Fluid dynamics of diving wedges

TL;DR

This study investigates the fluid dynamics of diving wedges, analyzing impact forces, splash evolution, and cavity shapes, revealing how wedge angle influences impact severity and splash behavior, with implications for engineering and biological applications.

Contribution

It provides experimental characterization and a new splash model considering gravity, surface tension, and aerodynamics, advancing understanding of water entry dynamics for various wedge geometries.

Findings

Smaller impact forces with decreasing wedge angle.

Splash shape is independent of entry velocity at short times.

A model shows splash shape is dominated by air suction and surface tension.

Abstract

Diving induces large pressures during water entry, accompanied by the creation of cavity and water splash ejected from the free water surface. To minimize impact forces, divers streamline their shape at impact. Here, we investigate the impact forces and splash evolution of diving wedges as a function of the wedge opening angle. A gradual transition from impactful to smooth entry is observed as the wedge angle decreases. After submersion, diving wedges experience significantly smaller drag forces (two-fold smaller) than immersed wedges. Our experimental findings compare favorably with existing force models upon the introduction of empirically-based corrections. We experimentally characterize the shapes of the cavity and splash created by the wedge and find that they are independent of the entry velocity at short times, but that the splash exhibits distinct variations in shape at later times.

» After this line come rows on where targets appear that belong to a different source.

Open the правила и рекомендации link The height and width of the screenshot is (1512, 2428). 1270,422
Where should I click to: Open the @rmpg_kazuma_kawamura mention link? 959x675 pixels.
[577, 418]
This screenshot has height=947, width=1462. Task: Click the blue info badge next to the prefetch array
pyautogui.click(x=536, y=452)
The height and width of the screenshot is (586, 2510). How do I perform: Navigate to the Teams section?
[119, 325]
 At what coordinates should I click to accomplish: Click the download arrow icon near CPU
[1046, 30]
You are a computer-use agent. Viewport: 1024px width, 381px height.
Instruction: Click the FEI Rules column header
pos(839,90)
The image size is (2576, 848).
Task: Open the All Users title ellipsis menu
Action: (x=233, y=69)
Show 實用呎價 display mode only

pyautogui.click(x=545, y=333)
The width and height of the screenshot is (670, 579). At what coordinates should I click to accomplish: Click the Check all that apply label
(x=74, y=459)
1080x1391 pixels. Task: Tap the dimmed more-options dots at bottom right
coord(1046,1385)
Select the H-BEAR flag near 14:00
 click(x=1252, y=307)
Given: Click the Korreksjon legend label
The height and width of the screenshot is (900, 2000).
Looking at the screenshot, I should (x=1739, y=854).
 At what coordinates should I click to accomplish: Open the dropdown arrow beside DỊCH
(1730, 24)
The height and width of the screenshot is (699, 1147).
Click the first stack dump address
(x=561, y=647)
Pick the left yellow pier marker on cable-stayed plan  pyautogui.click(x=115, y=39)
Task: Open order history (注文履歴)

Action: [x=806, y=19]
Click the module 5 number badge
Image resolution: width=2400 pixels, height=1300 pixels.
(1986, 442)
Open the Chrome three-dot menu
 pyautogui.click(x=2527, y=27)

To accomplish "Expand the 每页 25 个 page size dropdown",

We propose a one-dimensional model of the splash that takes into account gravity, surface tension and aerodynamics forces. The model shows, in conjunction with experimental data, that the splash shape is dominated by the interplay between a destabilizing Venturi-suction force due to air rushing between the splash and the water surface and a stabilizing force due to surface tension. Taken together, these findings could direct future research aimed at understanding and combining the mechanisms underlying all stages of water entry in application to engineering and bio-related problems, including naval engineering, disease spreading or platform diving.